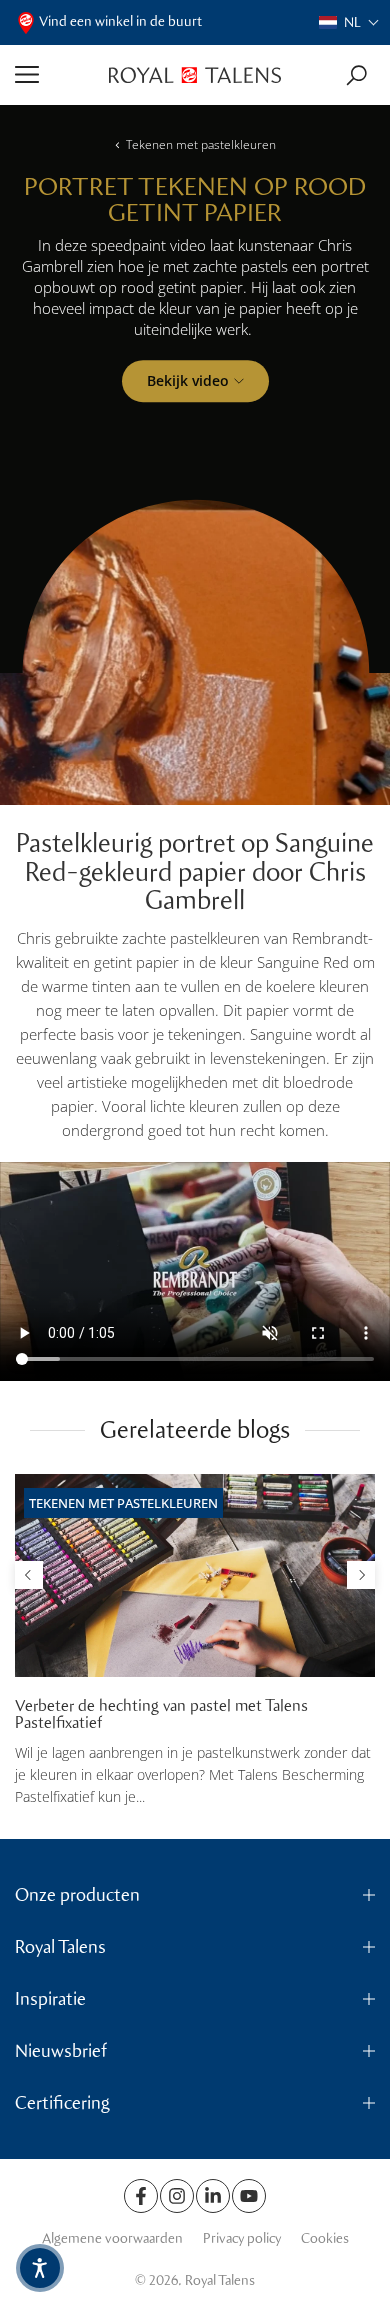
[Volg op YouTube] (249, 2196)
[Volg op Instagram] (177, 2196)
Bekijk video (188, 380)
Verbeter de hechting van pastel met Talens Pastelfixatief (161, 1713)
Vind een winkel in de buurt (120, 21)
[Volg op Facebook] (141, 2196)
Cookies (325, 2238)
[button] (349, 22)
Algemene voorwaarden (112, 2238)
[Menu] (54, 75)
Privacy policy (242, 2238)
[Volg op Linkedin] (213, 2196)
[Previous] (29, 1575)
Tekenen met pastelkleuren (201, 144)
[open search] (356, 75)
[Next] (361, 1575)
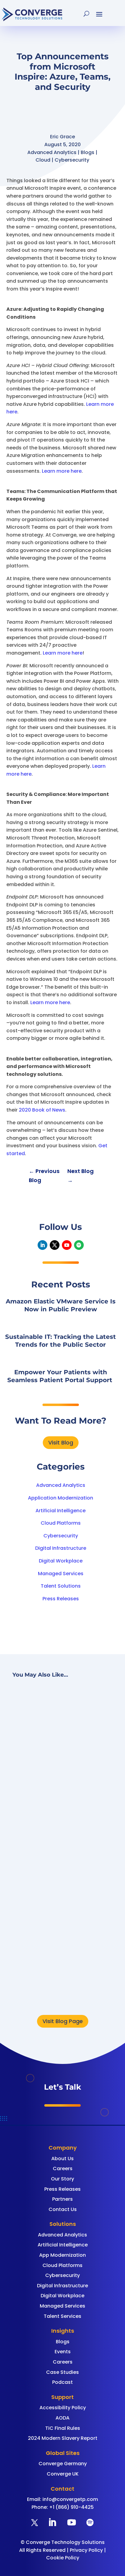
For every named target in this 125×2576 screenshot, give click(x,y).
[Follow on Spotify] (79, 1245)
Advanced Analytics (60, 1485)
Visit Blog (60, 1442)
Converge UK (63, 2473)
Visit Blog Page (62, 2021)
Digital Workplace (61, 1560)
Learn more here (62, 471)
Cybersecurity (60, 1535)
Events (63, 2351)
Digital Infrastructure (60, 1548)
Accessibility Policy (62, 2407)
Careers (63, 2168)
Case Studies (62, 2372)
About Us (62, 2158)
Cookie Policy (62, 2557)
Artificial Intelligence (60, 1510)
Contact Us (63, 2209)
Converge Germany (63, 2463)
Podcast (62, 2382)
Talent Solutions (61, 1585)
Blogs (62, 2341)
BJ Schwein (54, 1778)
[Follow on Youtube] (67, 1245)
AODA (62, 2417)
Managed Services (60, 1573)
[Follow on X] (54, 1245)
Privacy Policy (86, 2550)
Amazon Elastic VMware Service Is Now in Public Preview (59, 1757)
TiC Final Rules (62, 2428)
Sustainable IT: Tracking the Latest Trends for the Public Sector (61, 1911)
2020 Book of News (42, 1109)
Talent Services (62, 2316)
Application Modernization (60, 1497)
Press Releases (60, 1598)
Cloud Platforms (61, 1523)
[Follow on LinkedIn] (42, 1245)
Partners (62, 2199)
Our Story (62, 2178)
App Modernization (62, 2255)
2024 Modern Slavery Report (62, 2438)
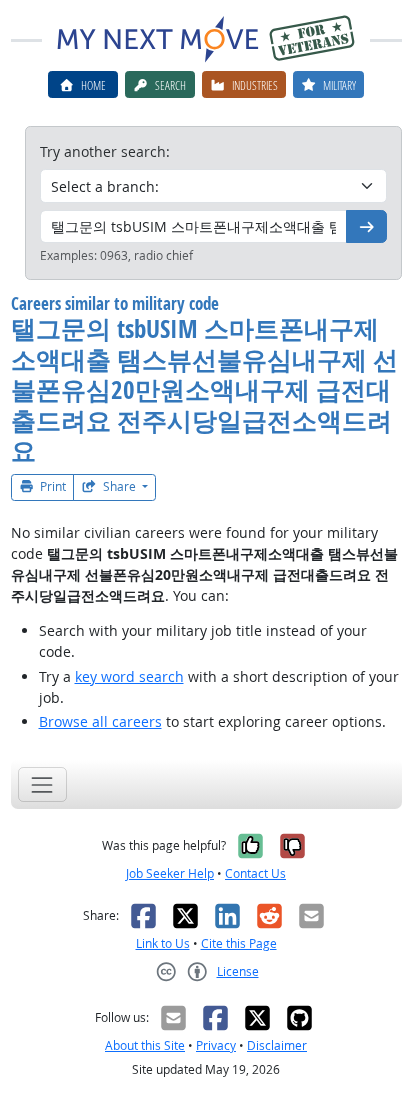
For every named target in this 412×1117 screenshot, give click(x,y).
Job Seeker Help (170, 873)
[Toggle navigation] (42, 784)
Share (119, 486)
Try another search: (105, 151)
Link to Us (163, 943)
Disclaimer (277, 1045)
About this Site (145, 1045)
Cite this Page (239, 943)
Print (51, 486)
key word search (129, 676)
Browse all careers (100, 721)
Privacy (216, 1045)
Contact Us (255, 873)
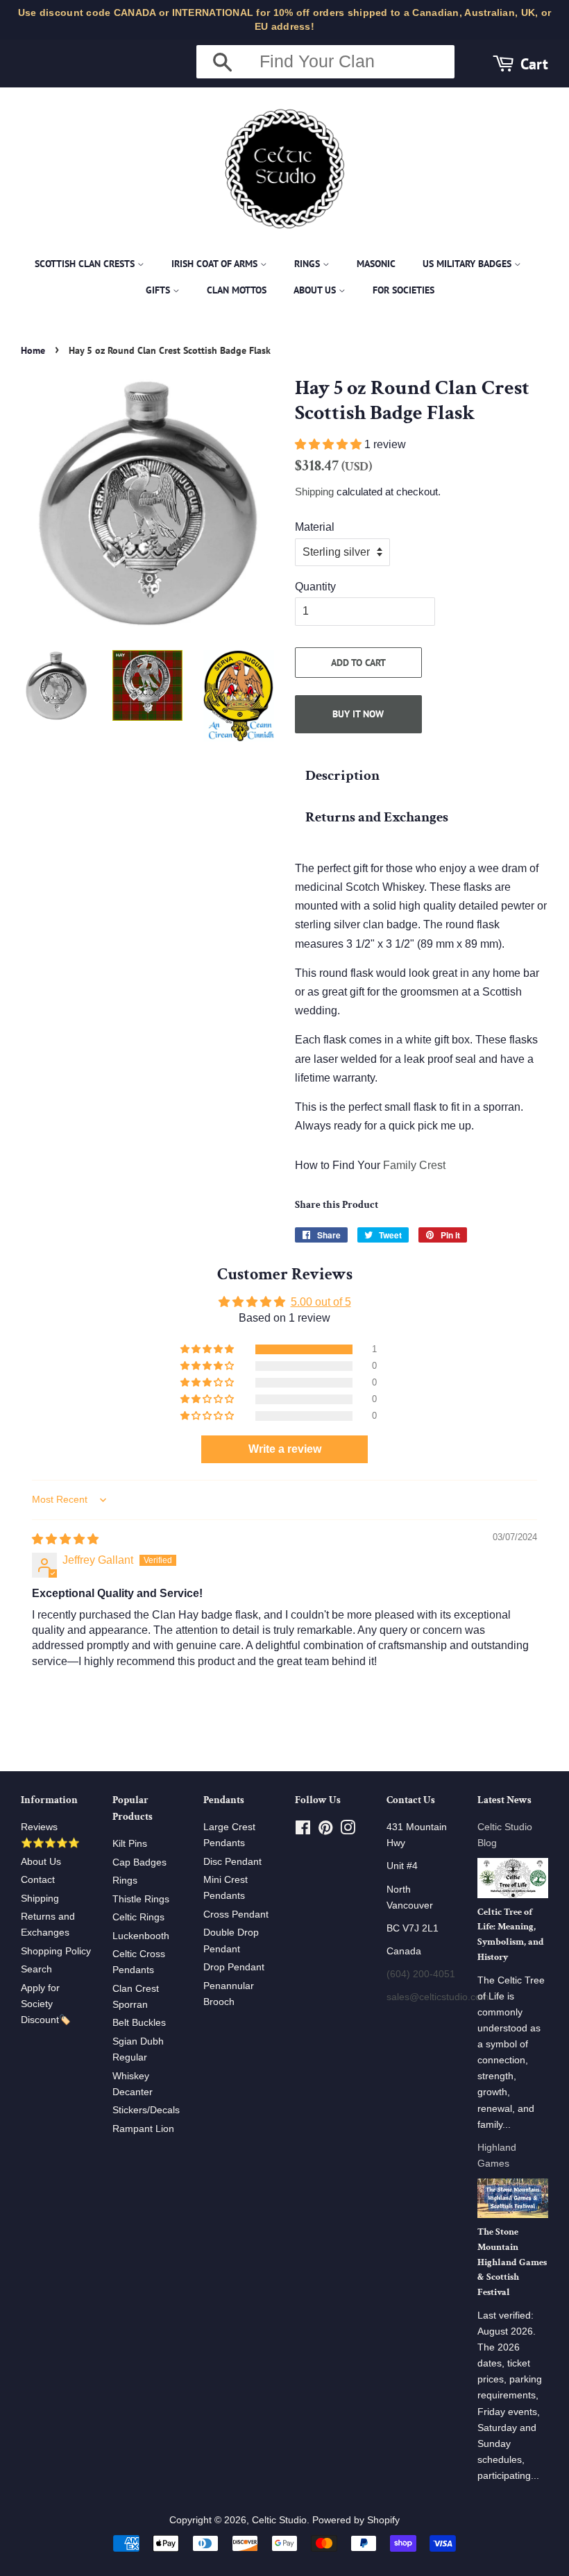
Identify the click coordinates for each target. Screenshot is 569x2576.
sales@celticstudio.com (438, 1997)
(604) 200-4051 (421, 1974)
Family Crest (414, 1165)
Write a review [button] (284, 1449)
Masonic (376, 263)
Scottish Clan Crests (86, 263)
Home (33, 350)
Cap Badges (139, 1862)
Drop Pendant (233, 1967)
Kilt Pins (129, 1844)
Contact (38, 1880)
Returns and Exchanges (376, 817)
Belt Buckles (139, 2023)
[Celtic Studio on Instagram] (347, 1830)
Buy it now (358, 714)
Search (36, 1969)
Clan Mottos (236, 290)
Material (314, 527)
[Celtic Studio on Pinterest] (325, 1830)
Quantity (315, 586)
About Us (316, 290)
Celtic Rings (138, 1917)
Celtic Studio (279, 2520)
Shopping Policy (56, 1951)
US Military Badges (468, 263)
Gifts (159, 290)
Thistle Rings (140, 1899)
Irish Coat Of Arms (215, 263)
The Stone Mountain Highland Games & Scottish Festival (512, 2262)
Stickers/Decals (146, 2110)
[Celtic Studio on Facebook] (303, 1830)
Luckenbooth (140, 1936)
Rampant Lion (143, 2129)
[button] (329, 444)
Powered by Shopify (356, 2520)
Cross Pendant (236, 1914)
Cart (534, 63)
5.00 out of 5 (321, 1302)
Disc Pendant (232, 1862)
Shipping (314, 491)
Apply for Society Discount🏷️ (46, 2004)
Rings (308, 263)
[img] (65, 1539)
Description (342, 775)
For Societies (403, 290)
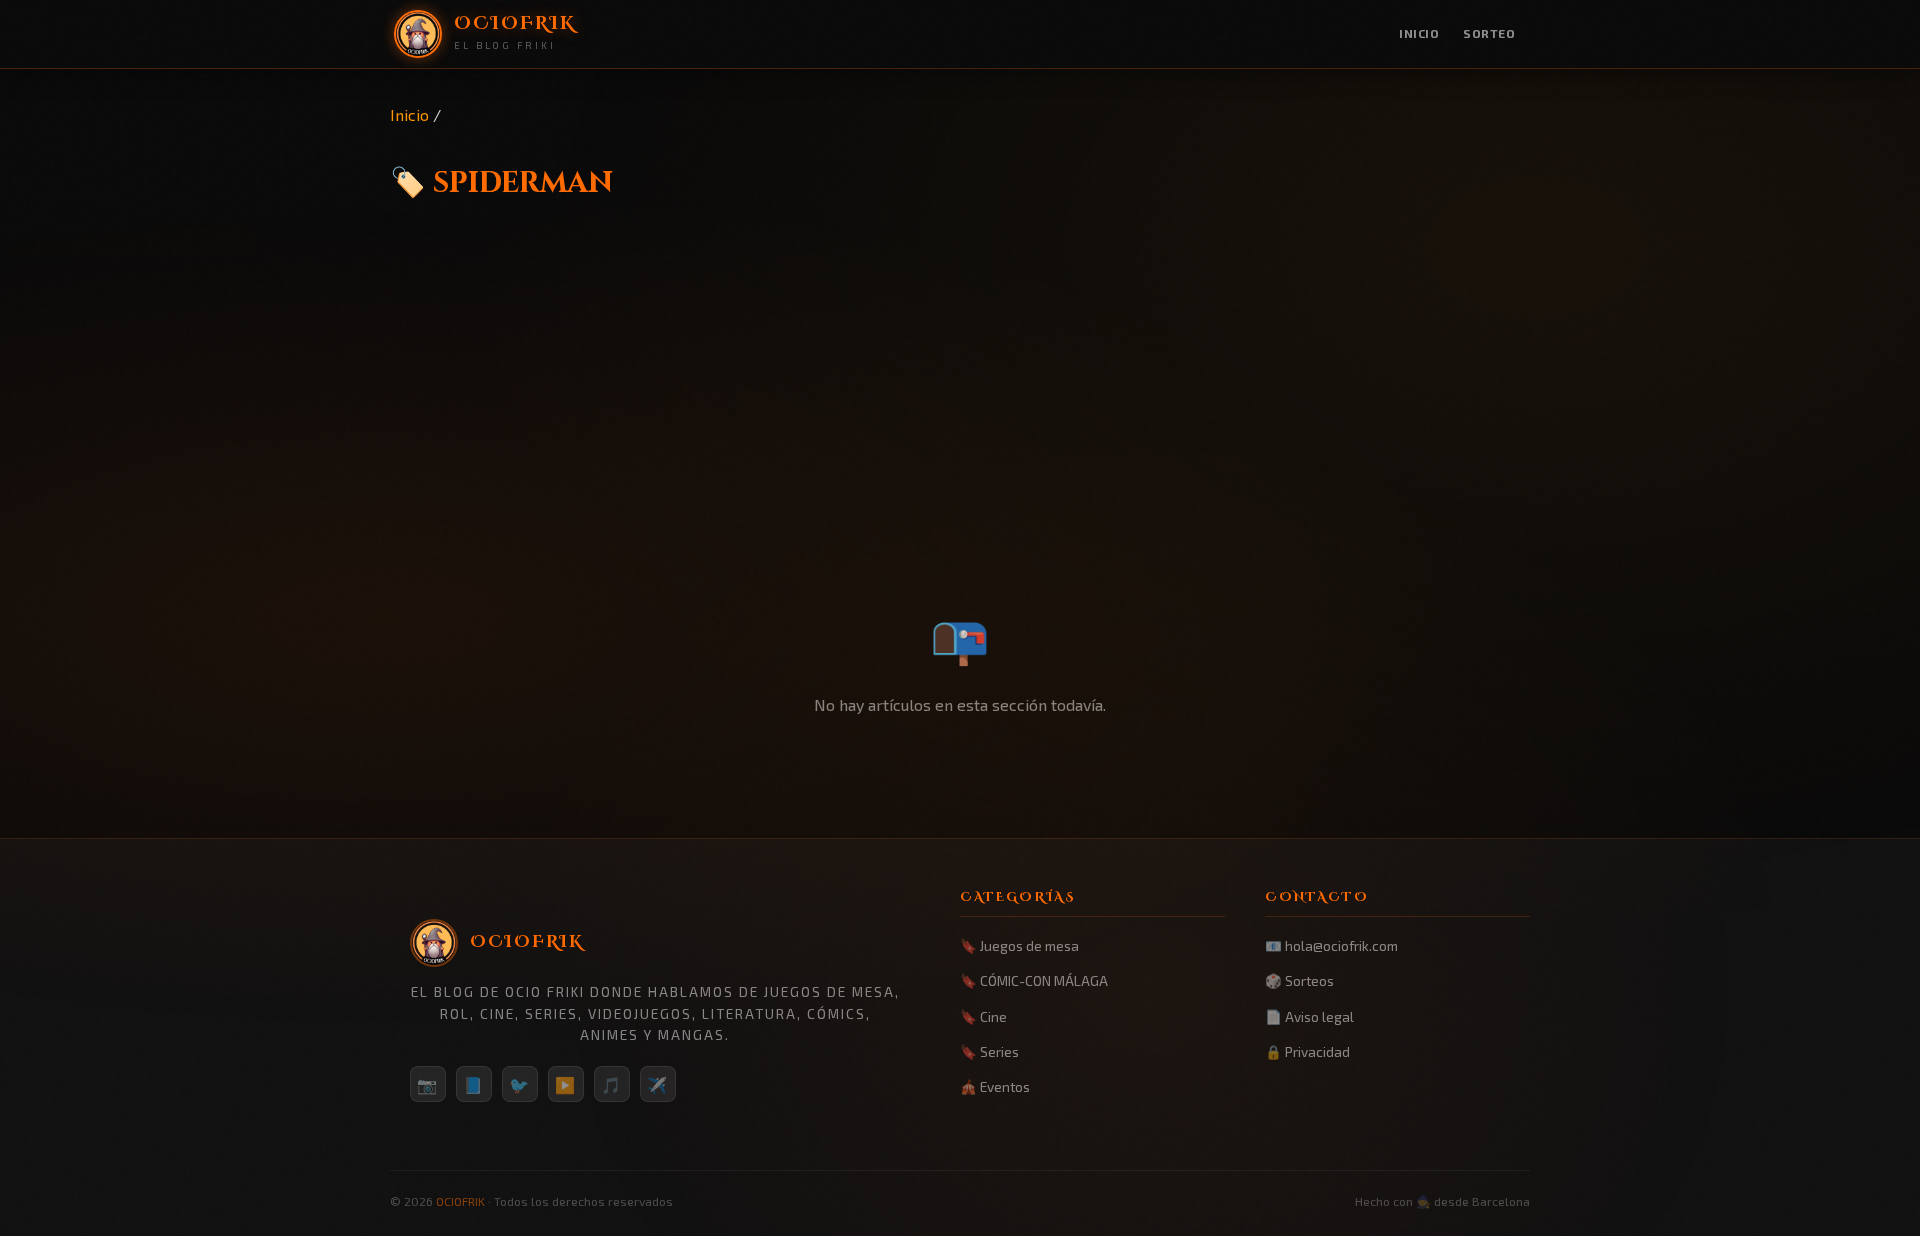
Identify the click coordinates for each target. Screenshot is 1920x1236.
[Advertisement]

######

| Task |
Put each line of the listing above into the copy exactly, dropping the pictures.

| Solved problem |
[Volg op YouTube] (249, 2196)
[Volg op Instagram] (177, 2196)
Bekijk video (188, 380)
Verbeter de hechting van pastel met Talens Pastelfixatief (161, 1713)
Vind een winkel in de buurt (120, 21)
[Volg op Facebook] (141, 2196)
Cookies (325, 2238)
[button] (349, 22)
Algemene voorwaarden (112, 2238)
[Menu] (54, 75)
Privacy policy (242, 2238)
[Volg op Linkedin] (213, 2196)
[Previous] (29, 1575)
Tekenen met pastelkleuren (201, 144)
[open search] (356, 75)
[Next] (361, 1575)
For every named target in this 125×2576 screenshot, give click(x,y).
[Follow on Spotify] (79, 1245)
Advanced Analytics (60, 1485)
Visit Blog (60, 1442)
Converge UK (63, 2473)
Visit Blog Page (62, 2021)
Digital Workplace (61, 1560)
Learn more here (62, 471)
Cybersecurity (60, 1535)
Events (63, 2351)
Digital Infrastructure (60, 1548)
Accessibility Policy (62, 2407)
Careers (63, 2168)
Case Studies (62, 2372)
About Us (62, 2158)
Cookie Policy (62, 2557)
Artificial Intelligence (60, 1510)
Contact Us (63, 2209)
Converge Germany (63, 2463)
Podcast (62, 2382)
Talent Solutions (61, 1585)
Blogs (62, 2341)
BJ Schwein (54, 1778)
[Follow on Youtube] (67, 1245)
AODA (62, 2417)
Managed Services (60, 1573)
[Follow on X] (54, 1245)
Privacy Policy (86, 2550)
Amazon Elastic VMware Service Is Now in Public Preview (59, 1757)
TiC Final Rules (62, 2428)
Sustainable IT: Tracking the Latest Trends for the Public Sector (61, 1911)
2020 Book of News (42, 1109)
Talent Services (62, 2316)
Application Modernization (60, 1497)
Press Releases (60, 1598)
Cloud Platforms (61, 1523)
[Follow on LinkedIn] (42, 1245)
Partners (62, 2199)
Our Story (62, 2178)
App Modernization (62, 2255)
2024 Modern Slavery Report (62, 2438)
For every named target in this 412×1117 screenshot, give click(x,y).
Job Seeker Help (170, 873)
[Toggle navigation] (42, 784)
Share (119, 486)
Try another search: (105, 151)
Link to Us (163, 943)
Disclaimer (277, 1045)
About this Site (145, 1045)
Cite this Page (239, 943)
Print (51, 486)
key word search (129, 676)
Browse all careers (100, 721)
Privacy (216, 1045)
Contact Us (255, 873)
Identify the click coordinates for each target. Screenshot is 569x2576.
sales@celticstudio.com (438, 1997)
(604) 200-4051 (421, 1974)
Family Crest (414, 1165)
Write a review [button] (284, 1449)
Masonic (376, 263)
Scottish Clan Crests (86, 263)
Home (33, 350)
Cap Badges (139, 1862)
Drop Pendant (233, 1967)
Kilt Pins (129, 1844)
Contact (38, 1880)
Returns and Exchanges (376, 817)
Belt Buckles (139, 2023)
[Celtic Studio on Instagram] (347, 1830)
Buy it now (358, 714)
Search (36, 1969)
Clan Mottos (236, 290)
Material (314, 527)
[Celtic Studio on Pinterest] (325, 1830)
Quantity (315, 586)
About Us (316, 290)
Celtic Rings (138, 1917)
Celtic Studio (279, 2520)
Shopping Policy (56, 1951)
US Military Badges (468, 263)
Gifts (159, 290)
Thistle Rings (140, 1899)
Irish Coat Of Arms (215, 263)
The Stone Mountain Highland Games & Scottish Festival (512, 2262)
Stickers/Decals (146, 2110)
[Celtic Studio on Facebook] (303, 1830)
Luckenbooth (140, 1936)
Rampant Lion (143, 2129)
[button] (329, 444)
Powered by Shopify (356, 2520)
Cross Pendant (236, 1914)
Cart (534, 63)
5.00 out of 5 (321, 1302)
Disc Pendant (232, 1862)
Shipping (314, 491)
Apply for Society Discount🏷️ (46, 2004)
Rings (308, 263)
[img] (65, 1539)
Description (342, 775)
For Societies (403, 290)
Identify the click coordinates for each target. Screenshot is 1920x1236.
[Advertisement]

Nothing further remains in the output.